IEEE Trans Pattern Anal Mach Intell. 2022 Aug;44(8):3957-3973. doi: 10.1109/TPAMI.2021.3069023. Epub 2022 Jul 1.
This paper studies the problem of learning the conditional distribution of a high-dimensional output given an input, where the output and input may belong to two different domains, e.g., the output is a photo image and the input is a sketch image. We solve this problem by cooperative training of a fast thinking initializer and slow thinking solver. The initializer generates the output directly by a non-linear transformation of the input as well as a noise vector that accounts for latent variability in the output. The slow thinking solver learns an objective function in the form of a conditional energy function, so that the output can be generated by optimizing the objective function, or more rigorously by sampling from the conditional energy-based model. We propose to learn the two models jointly, where the fast thinking initializer serves to initialize the sampling of the slow thinking solver, and the solver refines the initial output by an iterative algorithm. The solver learns from the difference between the refined output and the observed output, while the initializer learns from how the solver refines its initial output. We demonstrate the effectiveness of the proposed method on various conditional learning tasks, e.g., class-to-image generation, image-to-image translation, and image recovery. The advantage of our method over GAN-based methods is that our method is equipped with a slow thinking process that refines the solution guided by a learned objective function.

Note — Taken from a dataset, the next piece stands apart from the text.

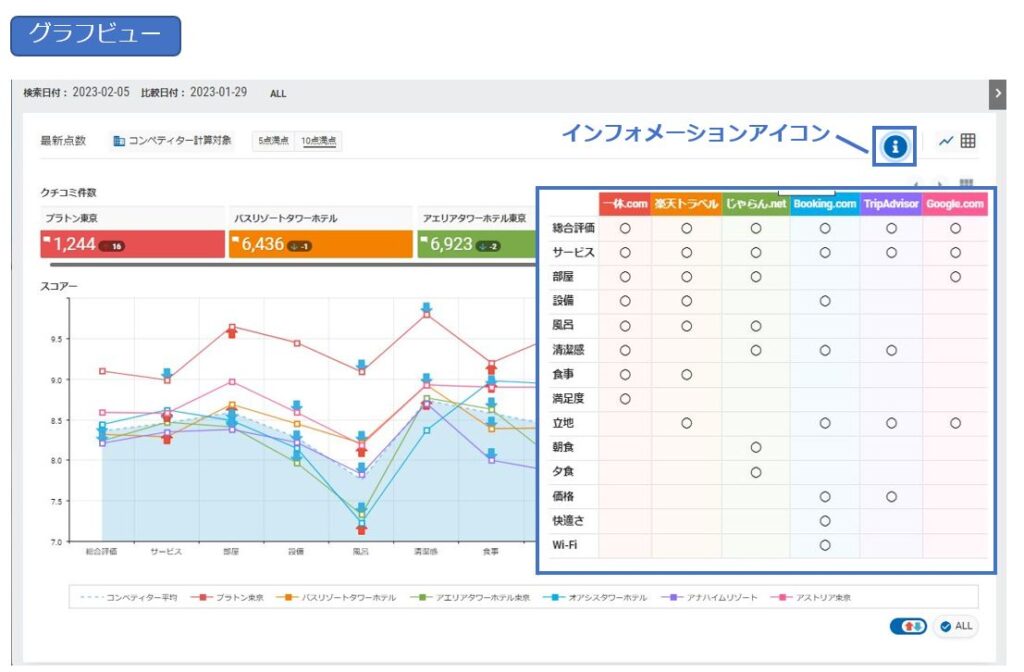1024x672 pixels.
Task: Click the -16 change badge
Action: pyautogui.click(x=111, y=246)
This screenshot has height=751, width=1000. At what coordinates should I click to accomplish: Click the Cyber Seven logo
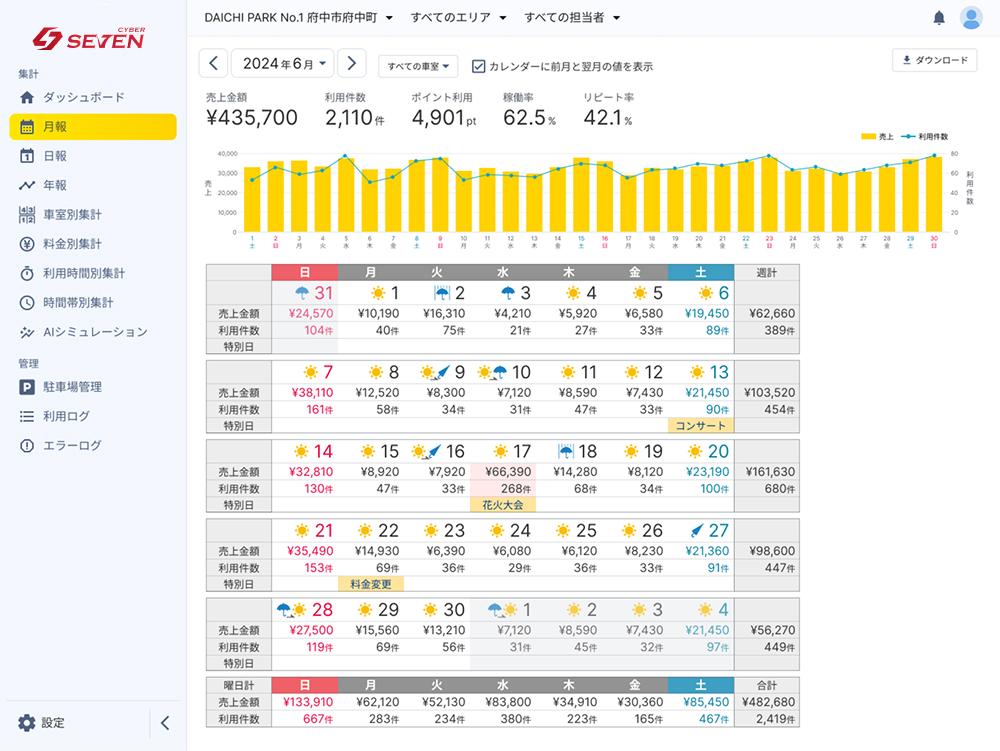89,38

本文研究了在输入和输出属于不同域的情况下学习高维输出条件分布的问题,例如输出是一张照片图像,输入是一张草图图像。我们通过快速思考初始化器和慢速思考求解器的协同训练来解决这个问题。初始化器通过输入的非线性变换以及一个表示输出中潜在变化的噪声向量直接生成输出。慢速思考求解器学习一个以条件能量函数形式表示的目标函数,以便通过优化目标函数生成输出,或者更严格地通过从基于条件能量的模型中采样生成输出。我们建议联合学习这两个模型,其中快速思考初始化器用于初始化慢速思考求解器的采样,求解器通过迭代算法细化初始输出。求解器从精炼输出与观测输出之间的差异中学习,而初始化器从求解器如何细化其初始输出中学习。我们在各种条件学习任务上展示了所提出方法的有效性,例如类别到图像生成、图像到图像翻译和图像恢复。与基于 GAN 的方法相比,我们方法的优势在于,我们的方法配备了一个慢速思考过程,该过程在学习到的目标函数的指导下细化解决方案。